Sean’s really switched on. He’ll tell you if a song needs more attitude. Or less. He’ll tell you if something isn’t right. And every now and then, guitar parts needed changing to fit with the drum parts… as opposed to the solo way I’ve always played it.
Sean whacked down some happening bass parts. He ain’t bad on the bass indeed. And that’s it. All 12 tracks now have guitars, bass, and drums! Next, VOCALS!!!!
Ahh…. Vocals. I was nervous for vocals. I’m not a “vocalist” as such. I’m a singer-songwriter. And the tunes I compose aim to join all components together – the voice and guitar tell a story. They need to be on the same page, expressing the same feeling, telling the same story. I’ve never really seen myself as a vocalist. I’m no Katie Noonan or Delta Goodrem. I don’t get in there and do warm up exercises, like I probably should. And I drink tea, and eat dairy, like I probably shouldn’t. We’ve decided my voice is best in the afternoons. So this arvo, after a li’l attempt at warm up excecises, I got into it.
We only did three takes of the songs, picked the strongest take, and made edits wherever needed. I’ve always found it hideous to listen to my voice. But ya kinda gotta block that out and think objectively. If I sat there and picked the recordings to pieces, we’d never finish the project. I took Sean’s instructions on ANY and EVERY change or approach he suggested, as I trust him to think objectively, more than I trust myself. At the same time, I know my limitations, I know when I can do better, and I know when I’ve done my best. And even when I feel my best is far from good enough, I can settle “what is” and not spend too much time criticising every little flaw in my voice. Sometimes though, if your insecurities get the better of you, the whole recording session can fall apart… I tried not to beat myself up when I wasn’t happy with the vocal take. Sean’s pretty easy to work with.

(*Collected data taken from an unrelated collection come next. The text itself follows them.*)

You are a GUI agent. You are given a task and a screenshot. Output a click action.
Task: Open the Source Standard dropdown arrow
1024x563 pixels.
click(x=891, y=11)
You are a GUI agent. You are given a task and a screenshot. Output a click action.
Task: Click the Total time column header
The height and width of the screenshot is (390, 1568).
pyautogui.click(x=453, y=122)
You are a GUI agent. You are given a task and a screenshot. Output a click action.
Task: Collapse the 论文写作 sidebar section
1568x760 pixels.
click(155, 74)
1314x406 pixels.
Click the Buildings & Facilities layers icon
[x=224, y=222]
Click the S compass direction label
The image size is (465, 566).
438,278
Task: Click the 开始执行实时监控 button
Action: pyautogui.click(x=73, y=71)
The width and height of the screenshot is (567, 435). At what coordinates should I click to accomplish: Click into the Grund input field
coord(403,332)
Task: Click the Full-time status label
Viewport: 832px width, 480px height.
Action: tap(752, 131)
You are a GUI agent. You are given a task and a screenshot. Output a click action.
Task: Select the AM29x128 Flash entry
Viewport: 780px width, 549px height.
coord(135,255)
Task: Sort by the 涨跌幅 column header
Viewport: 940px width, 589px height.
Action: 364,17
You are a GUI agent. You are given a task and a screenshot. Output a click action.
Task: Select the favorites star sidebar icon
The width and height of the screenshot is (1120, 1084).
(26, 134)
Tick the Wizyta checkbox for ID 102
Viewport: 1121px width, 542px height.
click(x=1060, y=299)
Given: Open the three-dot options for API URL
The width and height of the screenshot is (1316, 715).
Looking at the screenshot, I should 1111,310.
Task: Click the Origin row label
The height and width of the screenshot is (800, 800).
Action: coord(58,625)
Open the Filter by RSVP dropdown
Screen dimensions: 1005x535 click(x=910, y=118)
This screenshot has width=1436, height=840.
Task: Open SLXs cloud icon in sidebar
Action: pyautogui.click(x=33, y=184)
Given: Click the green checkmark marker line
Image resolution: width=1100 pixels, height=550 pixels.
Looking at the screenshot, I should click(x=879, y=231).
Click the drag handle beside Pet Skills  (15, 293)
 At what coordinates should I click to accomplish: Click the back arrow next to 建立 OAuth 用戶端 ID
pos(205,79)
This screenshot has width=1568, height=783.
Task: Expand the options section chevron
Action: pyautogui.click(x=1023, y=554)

For the tech nuts out there, I used a Neumann U87 mic on the voice, with a Neve 1073 Preamp. This mic was also used when recording the acoustic/resonator guitar, along with Russian Octave pen mic. We had much around with preamps to find the best sound, and there are big differences, as there are with mics. I remember recording my Chest of Drawers album vocals. I think it was a Nuemann M149 that I sang into for the song Adelaide. And the mic picked up WAY TOO MUCH details. You could hear noises in the back of the throat. It’s TOO sensitive. The U87 was terrific today. Smooth, yet clear. Quality. Yet not hypersensitive.
I’m confused by the different ways of recording backing vocals. I’m singing my own backing vocals, cos I suppose the theory is that the voice that blends best with your voice… is your own voice (yes, watch out, there will be multiple Jennys singing to you on the album). When I did some backing vocals for Coen Dixon, Shane O’Mara corrected my approach, saying I should NOT sing at the same intensity of Coen, that it makes it sound like a duet. Yet today, Sean was telling me I need to match the intensity of my lead vocals, otherwise it will sound too woosy. I suppose there are different approaches for different songs. Once he blended the vocals into the mix, it sounded amazing. No auto-tune baby! No way!
All in all, we smashed out three guitar tracks, three bass tracks, three vocals tracks, and two backing vocals tracks. And it’s sounding amazing as Sean mixes as he goes along. The blending is incredible. Gee he is quick on Protools.
Got a lot more work to do. Hopefully I get into the zone a little more tomorrow.